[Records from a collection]
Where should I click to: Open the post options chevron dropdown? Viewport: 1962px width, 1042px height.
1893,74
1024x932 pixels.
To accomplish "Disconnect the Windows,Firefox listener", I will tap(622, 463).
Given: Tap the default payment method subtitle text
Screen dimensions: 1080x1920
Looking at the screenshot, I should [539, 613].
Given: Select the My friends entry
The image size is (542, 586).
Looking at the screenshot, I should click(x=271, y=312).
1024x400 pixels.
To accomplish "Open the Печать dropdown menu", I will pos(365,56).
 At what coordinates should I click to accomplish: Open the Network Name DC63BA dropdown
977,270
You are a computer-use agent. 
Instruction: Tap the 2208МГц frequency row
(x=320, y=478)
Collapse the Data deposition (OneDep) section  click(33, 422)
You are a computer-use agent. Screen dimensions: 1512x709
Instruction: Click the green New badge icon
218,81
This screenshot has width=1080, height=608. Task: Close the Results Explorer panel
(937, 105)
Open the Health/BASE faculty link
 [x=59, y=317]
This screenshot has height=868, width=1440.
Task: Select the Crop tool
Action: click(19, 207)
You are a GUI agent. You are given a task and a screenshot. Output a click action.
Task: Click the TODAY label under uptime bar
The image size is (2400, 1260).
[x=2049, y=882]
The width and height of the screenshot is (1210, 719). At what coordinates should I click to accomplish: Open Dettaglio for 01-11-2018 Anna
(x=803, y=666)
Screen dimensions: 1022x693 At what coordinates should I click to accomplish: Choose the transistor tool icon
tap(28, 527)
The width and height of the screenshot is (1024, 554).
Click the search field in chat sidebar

What the exercise asks - Output every record verbatim.

Exercise response -
Where should I click to: Open the post options chevron dropdown? Viewport: 1962px width, 1042px height.
1893,74
1024x932 pixels.
To accomplish "Disconnect the Windows,Firefox listener", I will tap(622, 463).
Given: Tap the default payment method subtitle text
Screen dimensions: 1080x1920
Looking at the screenshot, I should [539, 613].
Given: Select the My friends entry
The image size is (542, 586).
Looking at the screenshot, I should click(x=271, y=312).
1024x400 pixels.
To accomplish "Open the Печать dropdown menu", I will pos(365,56).
 At what coordinates should I click to accomplish: Open the Network Name DC63BA dropdown
977,270
You are a computer-use agent. 
Instruction: Tap the 2208МГц frequency row
(x=320, y=478)
Collapse the Data deposition (OneDep) section  click(33, 422)
You are a computer-use agent. Screen dimensions: 1512x709
Instruction: Click the green New badge icon
218,81
This screenshot has width=1080, height=608. Task: Close the Results Explorer panel
(937, 105)
Open the Health/BASE faculty link
 [x=59, y=317]
This screenshot has height=868, width=1440.
Task: Select the Crop tool
Action: click(19, 207)
You are a GUI agent. You are given a task and a screenshot. Output a click action.
Task: Click the TODAY label under uptime bar
The image size is (2400, 1260).
[x=2049, y=882]
The width and height of the screenshot is (1210, 719). At what coordinates should I click to accomplish: Open Dettaglio for 01-11-2018 Anna
(x=803, y=666)
Screen dimensions: 1022x693 At what coordinates should I click to accomplish: Choose the transistor tool icon
tap(28, 527)
The width and height of the screenshot is (1024, 554).
Click the search field in chat sidebar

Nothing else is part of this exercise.